Black wolfberry is a kind of traditional Chinese medicine that can be used as both food and medicine. Compared with common wolfberry, black wolfberry has a higher nutritional value. It is rich in carotenoids, vitamins B1, B2, C, and E 1, and also Fe, Zn, Se, and other inorganic elements 2, 3. Moreover, black wolfberry is also rich in pigments. Black wolfberry pigment is a flavoniod whose main component is anthocyanin. It has the ability to scavenge superoxide anion (O2•), hydroxyl radical (•OH), and 1,1-diphenyl-2-trinitrophenyl hydrazine (DPPH) radicals 4. Black wolfberry pigment is easily soluble in water and ethanol, and its content is higher than that of fruit juice pigment. For example, the pigment content of blueberry, black currant, and mulberry has strong acid resistance, reduction resistance, and heat resistance 5. Sucrose and preservative sodium benzoate have no effect on the stability of the pigment, and there is no significant effect of the reductant on the pigment 6. Anthocyanin is extracted by microbial fermentation, which can be destroyed the cell wall, cell membrane, and other structures of the plant tissue. At the same time, it can be decomposed organic acids, polysaccharides, and other impurities in plants, and accelerate the dissolution of anthocyanin 7, 8, 9, 10.
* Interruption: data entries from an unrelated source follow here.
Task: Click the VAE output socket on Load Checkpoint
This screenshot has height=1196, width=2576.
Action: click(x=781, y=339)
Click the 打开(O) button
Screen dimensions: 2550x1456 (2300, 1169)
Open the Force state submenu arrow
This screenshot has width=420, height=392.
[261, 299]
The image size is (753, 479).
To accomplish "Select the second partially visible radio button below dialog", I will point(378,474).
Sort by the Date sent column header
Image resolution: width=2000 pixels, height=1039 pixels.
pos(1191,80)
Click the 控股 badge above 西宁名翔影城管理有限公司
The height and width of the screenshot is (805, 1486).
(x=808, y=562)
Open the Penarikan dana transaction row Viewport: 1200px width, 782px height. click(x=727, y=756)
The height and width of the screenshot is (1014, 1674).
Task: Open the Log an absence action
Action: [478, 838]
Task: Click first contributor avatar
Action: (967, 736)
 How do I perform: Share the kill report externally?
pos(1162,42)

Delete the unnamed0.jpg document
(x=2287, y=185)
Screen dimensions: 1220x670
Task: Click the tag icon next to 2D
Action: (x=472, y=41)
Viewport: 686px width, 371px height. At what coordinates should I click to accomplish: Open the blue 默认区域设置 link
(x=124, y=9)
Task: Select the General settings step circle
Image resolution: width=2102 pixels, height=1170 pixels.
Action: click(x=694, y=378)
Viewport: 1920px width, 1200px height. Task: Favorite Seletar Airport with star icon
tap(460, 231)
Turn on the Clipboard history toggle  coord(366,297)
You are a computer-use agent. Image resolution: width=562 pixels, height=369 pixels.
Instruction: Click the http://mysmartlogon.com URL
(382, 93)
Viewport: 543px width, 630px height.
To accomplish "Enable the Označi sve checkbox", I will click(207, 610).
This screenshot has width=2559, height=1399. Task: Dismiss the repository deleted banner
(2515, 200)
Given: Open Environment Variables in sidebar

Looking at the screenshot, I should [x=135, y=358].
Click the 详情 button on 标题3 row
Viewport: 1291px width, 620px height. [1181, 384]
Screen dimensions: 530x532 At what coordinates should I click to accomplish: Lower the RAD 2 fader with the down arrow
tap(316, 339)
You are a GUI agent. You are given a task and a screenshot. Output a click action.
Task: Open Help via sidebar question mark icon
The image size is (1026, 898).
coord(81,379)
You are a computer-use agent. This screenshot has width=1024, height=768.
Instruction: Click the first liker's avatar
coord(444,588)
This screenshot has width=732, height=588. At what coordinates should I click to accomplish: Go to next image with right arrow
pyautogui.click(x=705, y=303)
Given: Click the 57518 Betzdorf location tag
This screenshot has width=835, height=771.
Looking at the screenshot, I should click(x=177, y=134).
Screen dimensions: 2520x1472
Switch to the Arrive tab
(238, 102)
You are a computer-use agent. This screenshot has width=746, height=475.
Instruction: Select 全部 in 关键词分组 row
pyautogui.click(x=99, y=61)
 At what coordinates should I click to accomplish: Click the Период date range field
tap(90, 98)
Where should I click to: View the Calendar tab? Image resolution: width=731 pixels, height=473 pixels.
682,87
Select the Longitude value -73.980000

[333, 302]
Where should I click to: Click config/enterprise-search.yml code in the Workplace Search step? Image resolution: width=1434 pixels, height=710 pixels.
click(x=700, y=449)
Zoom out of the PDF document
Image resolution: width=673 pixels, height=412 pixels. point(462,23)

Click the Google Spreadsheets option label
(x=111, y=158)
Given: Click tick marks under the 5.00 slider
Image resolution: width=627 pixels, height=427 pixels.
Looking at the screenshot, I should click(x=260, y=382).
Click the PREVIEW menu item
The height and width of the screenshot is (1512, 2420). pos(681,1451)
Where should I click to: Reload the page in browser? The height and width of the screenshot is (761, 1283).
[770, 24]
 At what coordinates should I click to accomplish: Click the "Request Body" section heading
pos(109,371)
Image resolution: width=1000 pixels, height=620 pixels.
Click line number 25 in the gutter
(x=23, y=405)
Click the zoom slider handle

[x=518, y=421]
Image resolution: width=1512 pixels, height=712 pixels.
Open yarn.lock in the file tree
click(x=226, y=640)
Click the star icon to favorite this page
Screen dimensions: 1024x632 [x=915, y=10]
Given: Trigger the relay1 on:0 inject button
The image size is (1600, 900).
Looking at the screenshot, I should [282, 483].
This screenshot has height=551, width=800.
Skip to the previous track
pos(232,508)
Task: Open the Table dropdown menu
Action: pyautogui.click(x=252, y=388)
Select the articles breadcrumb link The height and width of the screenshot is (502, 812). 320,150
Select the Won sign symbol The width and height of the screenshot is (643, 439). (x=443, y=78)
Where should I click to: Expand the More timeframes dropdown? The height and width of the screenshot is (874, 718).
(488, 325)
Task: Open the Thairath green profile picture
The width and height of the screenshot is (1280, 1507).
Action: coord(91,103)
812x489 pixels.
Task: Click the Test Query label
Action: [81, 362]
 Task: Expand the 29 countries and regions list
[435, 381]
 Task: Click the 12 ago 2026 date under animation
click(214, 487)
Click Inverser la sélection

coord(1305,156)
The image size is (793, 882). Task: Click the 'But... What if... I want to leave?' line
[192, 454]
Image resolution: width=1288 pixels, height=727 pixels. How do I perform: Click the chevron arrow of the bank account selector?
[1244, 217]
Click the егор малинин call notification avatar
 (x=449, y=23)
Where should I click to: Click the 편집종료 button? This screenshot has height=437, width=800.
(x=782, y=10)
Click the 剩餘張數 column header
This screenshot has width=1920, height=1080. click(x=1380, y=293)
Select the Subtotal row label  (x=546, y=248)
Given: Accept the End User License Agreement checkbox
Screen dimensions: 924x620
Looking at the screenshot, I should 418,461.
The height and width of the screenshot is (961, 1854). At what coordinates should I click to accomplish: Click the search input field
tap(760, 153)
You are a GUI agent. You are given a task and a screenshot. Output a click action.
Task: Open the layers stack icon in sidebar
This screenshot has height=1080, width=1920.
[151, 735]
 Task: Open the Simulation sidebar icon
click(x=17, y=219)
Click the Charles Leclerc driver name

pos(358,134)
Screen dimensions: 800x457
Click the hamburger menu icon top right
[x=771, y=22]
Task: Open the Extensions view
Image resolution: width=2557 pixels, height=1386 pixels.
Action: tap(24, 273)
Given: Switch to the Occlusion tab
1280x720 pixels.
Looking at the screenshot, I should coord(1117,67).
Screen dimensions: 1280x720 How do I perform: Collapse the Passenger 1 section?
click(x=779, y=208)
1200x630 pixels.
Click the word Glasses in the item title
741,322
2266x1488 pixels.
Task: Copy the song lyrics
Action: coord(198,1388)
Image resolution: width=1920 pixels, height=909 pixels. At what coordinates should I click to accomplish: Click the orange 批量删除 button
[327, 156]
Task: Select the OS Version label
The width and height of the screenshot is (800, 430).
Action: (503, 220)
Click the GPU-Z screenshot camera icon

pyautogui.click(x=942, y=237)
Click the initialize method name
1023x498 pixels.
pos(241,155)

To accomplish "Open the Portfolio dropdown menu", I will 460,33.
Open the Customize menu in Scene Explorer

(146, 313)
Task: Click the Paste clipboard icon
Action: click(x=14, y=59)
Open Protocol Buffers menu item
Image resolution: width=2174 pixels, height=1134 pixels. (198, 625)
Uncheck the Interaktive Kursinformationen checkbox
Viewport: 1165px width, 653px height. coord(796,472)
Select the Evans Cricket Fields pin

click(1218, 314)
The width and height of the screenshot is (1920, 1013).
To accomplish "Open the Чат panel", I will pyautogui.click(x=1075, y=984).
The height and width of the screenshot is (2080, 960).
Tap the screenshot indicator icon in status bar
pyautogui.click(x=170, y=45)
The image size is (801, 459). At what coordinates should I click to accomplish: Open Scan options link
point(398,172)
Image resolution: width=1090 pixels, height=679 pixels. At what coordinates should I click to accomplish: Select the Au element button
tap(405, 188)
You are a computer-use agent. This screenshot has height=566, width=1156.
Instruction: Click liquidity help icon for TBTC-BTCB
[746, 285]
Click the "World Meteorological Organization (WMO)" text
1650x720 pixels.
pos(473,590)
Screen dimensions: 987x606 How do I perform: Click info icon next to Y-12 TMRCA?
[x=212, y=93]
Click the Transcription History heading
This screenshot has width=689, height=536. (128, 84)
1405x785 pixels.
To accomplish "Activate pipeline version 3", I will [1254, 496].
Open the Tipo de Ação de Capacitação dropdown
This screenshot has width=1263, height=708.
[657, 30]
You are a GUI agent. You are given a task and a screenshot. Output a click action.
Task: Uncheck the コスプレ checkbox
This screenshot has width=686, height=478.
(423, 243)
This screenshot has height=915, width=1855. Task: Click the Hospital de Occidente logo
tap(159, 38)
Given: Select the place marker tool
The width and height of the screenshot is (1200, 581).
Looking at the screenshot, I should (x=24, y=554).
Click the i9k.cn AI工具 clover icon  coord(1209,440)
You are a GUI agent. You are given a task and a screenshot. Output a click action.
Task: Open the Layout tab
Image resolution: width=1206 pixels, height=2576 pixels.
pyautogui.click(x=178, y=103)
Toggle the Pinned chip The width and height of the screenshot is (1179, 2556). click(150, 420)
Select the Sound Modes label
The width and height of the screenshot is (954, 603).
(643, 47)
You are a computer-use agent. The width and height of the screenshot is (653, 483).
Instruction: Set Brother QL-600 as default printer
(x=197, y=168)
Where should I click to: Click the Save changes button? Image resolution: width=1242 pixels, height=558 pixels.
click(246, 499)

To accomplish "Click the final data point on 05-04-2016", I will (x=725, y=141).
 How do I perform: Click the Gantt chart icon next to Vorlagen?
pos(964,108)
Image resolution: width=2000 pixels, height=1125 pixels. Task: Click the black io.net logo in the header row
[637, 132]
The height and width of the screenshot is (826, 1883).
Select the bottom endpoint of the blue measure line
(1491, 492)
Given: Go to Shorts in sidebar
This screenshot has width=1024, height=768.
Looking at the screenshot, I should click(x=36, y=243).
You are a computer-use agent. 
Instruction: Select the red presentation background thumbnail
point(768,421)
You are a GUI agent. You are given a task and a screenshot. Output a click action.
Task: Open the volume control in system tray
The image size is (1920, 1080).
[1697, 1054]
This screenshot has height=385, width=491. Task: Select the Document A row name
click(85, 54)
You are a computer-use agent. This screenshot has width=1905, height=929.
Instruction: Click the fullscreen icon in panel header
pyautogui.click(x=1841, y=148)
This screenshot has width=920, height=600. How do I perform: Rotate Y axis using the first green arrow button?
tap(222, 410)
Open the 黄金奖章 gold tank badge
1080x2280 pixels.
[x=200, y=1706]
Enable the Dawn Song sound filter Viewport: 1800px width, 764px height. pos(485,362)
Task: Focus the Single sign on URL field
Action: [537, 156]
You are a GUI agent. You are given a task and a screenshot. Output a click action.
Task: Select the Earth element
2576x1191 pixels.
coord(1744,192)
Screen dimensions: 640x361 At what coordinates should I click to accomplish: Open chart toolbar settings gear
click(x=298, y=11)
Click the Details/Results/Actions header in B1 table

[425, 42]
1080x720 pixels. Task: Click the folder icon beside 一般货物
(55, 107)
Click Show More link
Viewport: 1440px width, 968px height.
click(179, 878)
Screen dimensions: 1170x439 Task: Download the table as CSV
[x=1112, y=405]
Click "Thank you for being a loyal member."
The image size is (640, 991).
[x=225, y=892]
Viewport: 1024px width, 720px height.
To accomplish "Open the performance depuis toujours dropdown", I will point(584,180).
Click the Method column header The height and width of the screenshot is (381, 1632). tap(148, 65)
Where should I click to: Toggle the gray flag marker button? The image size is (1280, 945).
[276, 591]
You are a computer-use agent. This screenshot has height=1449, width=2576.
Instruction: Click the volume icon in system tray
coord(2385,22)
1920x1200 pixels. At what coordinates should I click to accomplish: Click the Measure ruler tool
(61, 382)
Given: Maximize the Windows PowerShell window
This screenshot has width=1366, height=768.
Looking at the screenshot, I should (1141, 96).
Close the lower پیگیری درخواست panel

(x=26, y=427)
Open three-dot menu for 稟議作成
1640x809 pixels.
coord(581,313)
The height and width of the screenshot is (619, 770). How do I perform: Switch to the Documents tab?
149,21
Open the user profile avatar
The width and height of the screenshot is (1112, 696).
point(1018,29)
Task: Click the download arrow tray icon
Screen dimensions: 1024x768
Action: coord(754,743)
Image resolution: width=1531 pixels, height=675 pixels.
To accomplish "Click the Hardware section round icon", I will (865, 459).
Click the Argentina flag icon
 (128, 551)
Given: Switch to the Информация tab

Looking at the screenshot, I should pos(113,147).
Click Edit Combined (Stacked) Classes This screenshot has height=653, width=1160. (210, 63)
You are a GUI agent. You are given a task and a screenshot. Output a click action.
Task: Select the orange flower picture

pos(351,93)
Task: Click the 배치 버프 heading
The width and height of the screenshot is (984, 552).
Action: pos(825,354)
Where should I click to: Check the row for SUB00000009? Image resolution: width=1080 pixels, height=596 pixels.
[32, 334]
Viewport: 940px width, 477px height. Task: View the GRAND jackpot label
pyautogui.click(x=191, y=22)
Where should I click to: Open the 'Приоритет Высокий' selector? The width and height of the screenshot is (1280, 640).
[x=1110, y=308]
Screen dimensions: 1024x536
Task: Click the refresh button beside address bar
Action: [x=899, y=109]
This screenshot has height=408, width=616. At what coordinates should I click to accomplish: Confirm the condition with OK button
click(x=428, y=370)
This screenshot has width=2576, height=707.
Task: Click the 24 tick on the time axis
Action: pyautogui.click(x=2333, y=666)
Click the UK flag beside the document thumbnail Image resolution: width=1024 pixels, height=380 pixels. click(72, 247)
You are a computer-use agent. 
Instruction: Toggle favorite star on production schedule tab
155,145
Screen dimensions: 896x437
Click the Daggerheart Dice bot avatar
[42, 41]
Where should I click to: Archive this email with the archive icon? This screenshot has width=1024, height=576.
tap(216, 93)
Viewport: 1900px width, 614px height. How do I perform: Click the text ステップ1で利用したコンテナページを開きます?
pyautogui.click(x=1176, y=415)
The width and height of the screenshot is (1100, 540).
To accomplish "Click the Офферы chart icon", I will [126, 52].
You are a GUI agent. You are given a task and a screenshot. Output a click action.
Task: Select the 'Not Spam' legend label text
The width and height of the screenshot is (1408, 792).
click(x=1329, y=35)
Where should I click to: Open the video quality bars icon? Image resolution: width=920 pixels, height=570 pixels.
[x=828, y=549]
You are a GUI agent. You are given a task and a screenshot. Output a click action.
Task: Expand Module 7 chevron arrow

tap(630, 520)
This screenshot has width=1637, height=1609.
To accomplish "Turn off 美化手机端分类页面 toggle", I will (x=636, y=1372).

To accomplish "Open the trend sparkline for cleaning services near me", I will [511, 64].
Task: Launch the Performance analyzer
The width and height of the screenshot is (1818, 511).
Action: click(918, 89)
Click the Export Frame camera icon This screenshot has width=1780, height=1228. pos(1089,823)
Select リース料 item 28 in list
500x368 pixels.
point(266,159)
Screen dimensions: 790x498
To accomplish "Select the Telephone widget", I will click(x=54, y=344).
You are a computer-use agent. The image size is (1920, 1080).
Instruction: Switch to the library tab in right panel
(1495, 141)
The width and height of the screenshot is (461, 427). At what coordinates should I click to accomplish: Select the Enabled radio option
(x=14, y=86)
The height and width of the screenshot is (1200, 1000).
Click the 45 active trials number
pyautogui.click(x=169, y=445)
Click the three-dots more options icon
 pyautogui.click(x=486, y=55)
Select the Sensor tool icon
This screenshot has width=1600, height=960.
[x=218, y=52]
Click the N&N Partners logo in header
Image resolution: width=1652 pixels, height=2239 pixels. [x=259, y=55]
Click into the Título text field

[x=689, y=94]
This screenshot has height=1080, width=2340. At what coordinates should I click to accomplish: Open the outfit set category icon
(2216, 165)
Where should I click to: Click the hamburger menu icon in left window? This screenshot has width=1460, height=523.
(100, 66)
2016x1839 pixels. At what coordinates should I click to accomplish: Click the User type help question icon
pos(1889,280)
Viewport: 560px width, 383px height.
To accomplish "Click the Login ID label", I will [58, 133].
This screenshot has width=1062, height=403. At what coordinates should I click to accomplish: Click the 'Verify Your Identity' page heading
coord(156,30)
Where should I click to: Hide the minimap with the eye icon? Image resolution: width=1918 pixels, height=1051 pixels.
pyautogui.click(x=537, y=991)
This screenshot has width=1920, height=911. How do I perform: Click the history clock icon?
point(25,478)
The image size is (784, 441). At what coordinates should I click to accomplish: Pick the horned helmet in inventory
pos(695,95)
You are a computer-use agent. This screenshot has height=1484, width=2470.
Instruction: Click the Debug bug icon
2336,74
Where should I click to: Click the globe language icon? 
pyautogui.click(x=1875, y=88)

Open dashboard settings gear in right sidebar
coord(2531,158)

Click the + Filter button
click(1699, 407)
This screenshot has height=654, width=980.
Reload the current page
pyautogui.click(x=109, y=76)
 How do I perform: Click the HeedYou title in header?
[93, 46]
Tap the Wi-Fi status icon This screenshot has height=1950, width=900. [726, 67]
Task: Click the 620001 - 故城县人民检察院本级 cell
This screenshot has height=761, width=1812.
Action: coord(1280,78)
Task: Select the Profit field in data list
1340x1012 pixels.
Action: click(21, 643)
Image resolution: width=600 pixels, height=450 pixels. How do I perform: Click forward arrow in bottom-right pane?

In recent years, people have started paying more and more attention to their health. Many experiments showed that oxidative stress could be induced a variety of chronic diseases (cancer, inflammation, cardiovascular disease, etc.) 11, 12. However, anthocyanins can be prevented oxidative stress 13. Epidemiological studies have confirmed that regular intake of foods rich in antioxidants can be effectively reduced the risk of chronic diseases 14. Rich anthocyanins in Lycium barbarum can be reduced the blood lipid level of mice to a certain extent, significantly inhibited the hemolysis of mice red blood cells, enhanced the antioxidant capacity of mice serum 15, 16, effectively inhibited the damage of oxidized LDL on vascular endothelial cells, and played a protective role 17.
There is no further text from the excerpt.